Depuis plus de 50 ans, l’Union Fraternelle des Croyants de Dori (UFC-Dori) accompagne les producteurs maraîchers dans la région du Sahel, parmi lesquels ceux du village d'Amsia dans la commune de Bani. L’UFC-Dori, en collaboration avec Misereor dans le cadre du Programme de Développement Rural Intégré, a développé plusieurs stratégies pour soutenir ces producteurs à savoir, entre autres, l’accès à l’eau et aux semences, le renforcement des capacités ainsi que le soutien à la commercialisation des produits à travers l’organisation des Journées du Maraicher du Sahel(JMS). L’objectif de cet accompagnement est de favoriser leur autonomisation et d’assurer la sécurité alimentaire des communautés locales grâce à des pratiques agricoles et maraichères durables.
Depuis 2002, l’Union Fraternelle des Croyants de Dori accompagne ces producteurs maraîchers d'Amsia. Situé à 5km de Bani et à 50km de Dori dans la région du Sahel, Amsia abrite un bouli maraicher réalisé par l’UFC-Dori. Le bouli maraîcher apparaît comme une solution à la problématique de l’eau, dans ce milieu sahélien où les retenues d’eau sont quasi inexistantes. Ces boulis d’une capacité de 20 000 m³ retiennent les eaux de pluies et permettent de pratiquer la maraîcher-culture pendant la saison sèche. À cet effet, ces producteurs maraîchers déploient des stratégies maraichères adaptées à leurs zones et aux besoins locaux. Ainsi, plusieurs spéculations sont pratiquées, à savoir la laitue, le chou, l’aubergine. Il faut noter que l’oignon est le plus cultivé dans le village d'Amsia, et cela, à fort rendement.
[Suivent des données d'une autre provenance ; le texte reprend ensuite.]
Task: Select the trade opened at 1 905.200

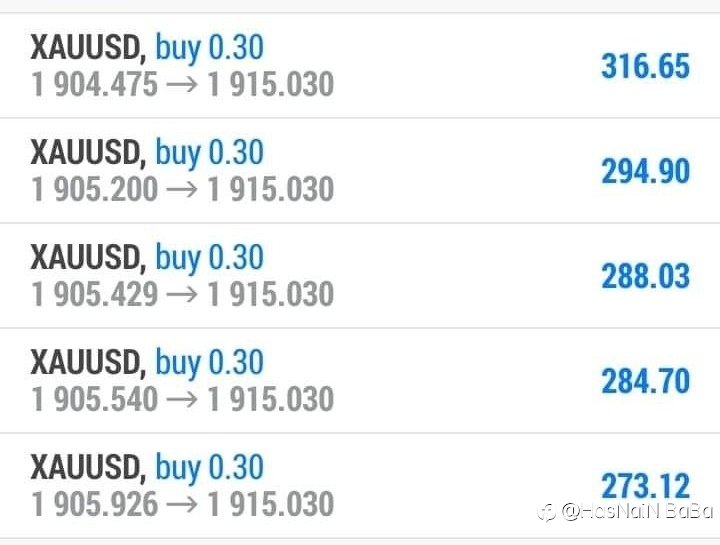Action: (360, 171)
Nonobstant, la crise sécuritaire qui secoue la région ayant contraint nombre de ces producteurs à abandonner leur bouli et se déplacer vers Yalgo dans le centre nord, région voisine du Sahel, du Burkina Faso. Malgré les difficultés liées à leur déplacement forcé, les producteurs ont su s’intégrer et faire preuve d’adaptabilité et de résilience. Cette adaptation exemplaire témoigne de leur résilience et de leur détermination à poursuivre leur travail dans cette zone d’accueil. « Depuis notre arrivée à Yalgo, nous avons été bien accueillis et notre intégration a été facile, à telle enseigne que les communautés nous ont donné une portion de terre au tour des berges pour faire de la maraicher culture. Autour de ces berges, nous ne cultivons que de l'oignon, à l’image de ce que nous faisions chez nous à Amsia, cela nous a permis de faire un très bon rendement avec plus de 14 sacs de 50kg d’oignons récoltés » témoigne Dicko Boureima Amadou, producteur maraîcher déplacé de Amsia à Yalgo. Selon lui, autour de ces berges, ils vivent en parfaite cohésion sociale avec les producteurs hôtes. Ce qui justifie le partage de leurs connaissances apprises avec l’UFC-Dori en la matière avec leurs hôtes et vice-versa. « Quoi que nous sommes des déplacés, UFC-Dori poursuit son engagement en faveur de notre autonomisation. L’UFC-Dori nous a dotés des semences et de la fumure organique pour notre production, en dehors de cela, nous avons pris part aux Journées du Maraicher du Sahel, ce qui nous a permis d’écouler nos produits. Nous tenons a remercié UFC-Dori et tous ces partenaires en occurrence Misereor » ajoute-t-il.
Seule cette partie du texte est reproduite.